Correlation Between Dfa - and Dfa Small
Can any of the company-specific risk be diversified away by investing in both Dfa - and Dfa Small at the same time? Although using a correlation coefficient on its own may not help to predict future stock returns, this module helps to understand the diversifiable risk of combining Dfa - and Dfa Small into the same portfolio, which is an essential part of the fundamental portfolio management process.
By analyzing existing cross correlation between Dfa International and Dfa Small, you can compare the effects of market volatilities on Dfa - and Dfa Small and check how they will diversify away market risk if combined in the same portfolio for a given time horizon. You can also utilize pair trading strategies of matching a long position in Dfa - with a short position of Dfa Small. Check out your portfolio center. Please also check ongoing floating volatility patterns of Dfa - and Dfa Small.

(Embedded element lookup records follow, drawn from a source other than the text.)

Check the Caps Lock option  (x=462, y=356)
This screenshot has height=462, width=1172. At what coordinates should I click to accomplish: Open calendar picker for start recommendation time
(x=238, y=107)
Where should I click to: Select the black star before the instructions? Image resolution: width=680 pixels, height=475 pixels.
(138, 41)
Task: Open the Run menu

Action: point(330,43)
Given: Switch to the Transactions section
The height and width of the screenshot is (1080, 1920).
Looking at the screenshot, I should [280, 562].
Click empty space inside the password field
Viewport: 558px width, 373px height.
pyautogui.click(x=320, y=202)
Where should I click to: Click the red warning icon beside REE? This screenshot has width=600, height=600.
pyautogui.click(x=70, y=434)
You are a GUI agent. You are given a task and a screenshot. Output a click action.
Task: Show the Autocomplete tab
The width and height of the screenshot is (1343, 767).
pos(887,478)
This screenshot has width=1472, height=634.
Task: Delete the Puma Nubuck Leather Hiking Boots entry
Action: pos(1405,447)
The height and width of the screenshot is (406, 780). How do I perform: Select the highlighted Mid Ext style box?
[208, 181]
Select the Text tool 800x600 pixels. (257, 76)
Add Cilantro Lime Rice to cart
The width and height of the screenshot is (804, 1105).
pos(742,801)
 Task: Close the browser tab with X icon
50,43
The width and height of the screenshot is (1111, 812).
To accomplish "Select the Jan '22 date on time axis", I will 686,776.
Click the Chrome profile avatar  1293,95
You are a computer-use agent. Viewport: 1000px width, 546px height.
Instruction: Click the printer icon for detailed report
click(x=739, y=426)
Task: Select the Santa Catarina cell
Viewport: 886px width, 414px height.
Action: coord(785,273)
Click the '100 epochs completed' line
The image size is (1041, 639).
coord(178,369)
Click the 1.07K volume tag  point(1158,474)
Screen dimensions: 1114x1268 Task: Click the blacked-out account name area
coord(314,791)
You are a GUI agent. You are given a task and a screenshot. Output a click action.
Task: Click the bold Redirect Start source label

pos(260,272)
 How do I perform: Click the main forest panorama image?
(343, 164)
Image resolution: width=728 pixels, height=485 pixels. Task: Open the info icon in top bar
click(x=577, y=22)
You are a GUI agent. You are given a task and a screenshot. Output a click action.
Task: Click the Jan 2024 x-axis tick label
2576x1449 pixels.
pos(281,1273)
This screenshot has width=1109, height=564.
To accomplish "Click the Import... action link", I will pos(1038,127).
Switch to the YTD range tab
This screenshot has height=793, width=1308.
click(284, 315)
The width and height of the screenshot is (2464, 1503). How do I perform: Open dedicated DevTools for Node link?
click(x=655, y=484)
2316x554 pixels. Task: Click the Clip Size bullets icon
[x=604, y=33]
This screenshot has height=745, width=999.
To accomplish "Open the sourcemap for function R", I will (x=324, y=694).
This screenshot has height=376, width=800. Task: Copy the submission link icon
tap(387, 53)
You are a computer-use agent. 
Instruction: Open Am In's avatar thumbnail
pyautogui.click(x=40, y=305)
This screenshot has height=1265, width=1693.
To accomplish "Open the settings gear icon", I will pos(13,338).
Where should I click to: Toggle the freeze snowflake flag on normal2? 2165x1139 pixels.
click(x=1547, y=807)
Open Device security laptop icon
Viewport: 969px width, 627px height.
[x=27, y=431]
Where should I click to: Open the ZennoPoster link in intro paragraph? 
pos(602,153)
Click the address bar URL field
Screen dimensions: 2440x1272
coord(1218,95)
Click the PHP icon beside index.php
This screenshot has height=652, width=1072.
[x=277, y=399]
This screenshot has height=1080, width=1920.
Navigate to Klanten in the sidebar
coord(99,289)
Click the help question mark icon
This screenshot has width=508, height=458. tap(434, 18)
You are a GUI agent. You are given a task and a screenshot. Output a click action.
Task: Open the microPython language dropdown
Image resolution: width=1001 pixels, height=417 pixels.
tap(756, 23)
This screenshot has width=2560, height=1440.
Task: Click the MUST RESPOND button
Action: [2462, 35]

Diversification Opportunities for Dfa - and Dfa Small
Excellent diversification
The 3 months correlation between Dfa and Dfa is -0.51. Overlapping area represents the amount of risk that can be diversified away by holding Dfa International and Dfa Small in the same portfolio, assuming nothing else is changed. The correlation between historical prices or returns on Dfa Small and Dfa - is a relative statistical measure of the degree to which these equity instruments tend to move together. The correlation coefficient measures the extent to which returns on Dfa International are associated (or correlated) with Dfa Small. Values of the correlation coefficient range from -1 to +1, where. The correlation of zero (0) is possible when the price movement of Dfa Small has no effect on the direction of Dfa - i.e., Dfa - and Dfa Small go up and down completely randomly.
Pair Corralation between Dfa - and Dfa Small
Assuming the 90 days horizon Dfa International is expected to under-perform the Dfa Small. But the mutual fund apears to be less risky and, when comparing its historical volatility, Dfa International is 1.26 times less risky than Dfa Small. The mutual fund trades about -0.05 of its potential returns per unit of risk. The Dfa Small is currently generating about 0.19 of returns per unit of risk over similar time horizon. If you would invest 2,751 in Dfa Small on September 3, 2024 and sell it today you would earn a total of 367.00 from holding Dfa Small or generate 13.34% return on investment over 90 days.
Time Period | 3 Months [change] |
Direction | Moves Against |
Strength | Very Weak |
Accuracy | 100.0% |
Values | Daily Returns |
Dfa International vs. Dfa Small
Performance |
Timeline |
Dfa International |
Dfa Small |
Dfa - and Dfa Small Volatility Contrast
Predicted Return Density |
Returns |
Pair Trading with Dfa - and Dfa Small
The main advantage of trading using opposite Dfa - and Dfa Small positions is that it hedges away some unsystematic risk. Because of two separate transactions, even if Dfa - position performs unexpectedly, Dfa Small can make up some of the losses. Pair trading also minimizes risk from directional movements in the market. For example, if an entire industry or sector drops because of unexpected headlines, the short position in Dfa Small will offset losses from the drop in Dfa Small's long position.The idea behind Dfa International and Dfa Small pairs trading is to make the combined position market-neutral, meaning the overall market's direction will not affect its win or loss (or potential downside or upside). This can be achieved by designing a pairs trade with two highly correlated stocks or equities that operate in a similar space or sector, making it possible to obtain profits through simple and relatively low-risk investment.Dfa Small vs. Dfa Large | Dfa Small vs. Dfa International | Dfa Small vs. Dfa International | Dfa Small vs. Us Large Cap |
Check out your portfolio center.Note that this page's information should be used as a complementary analysis to find the right mix of equity instruments to add to your existing portfolios or create a brand new portfolio. You can also try the Portfolio Volatility module to check portfolio volatility and analyze historical return density to properly model market risk.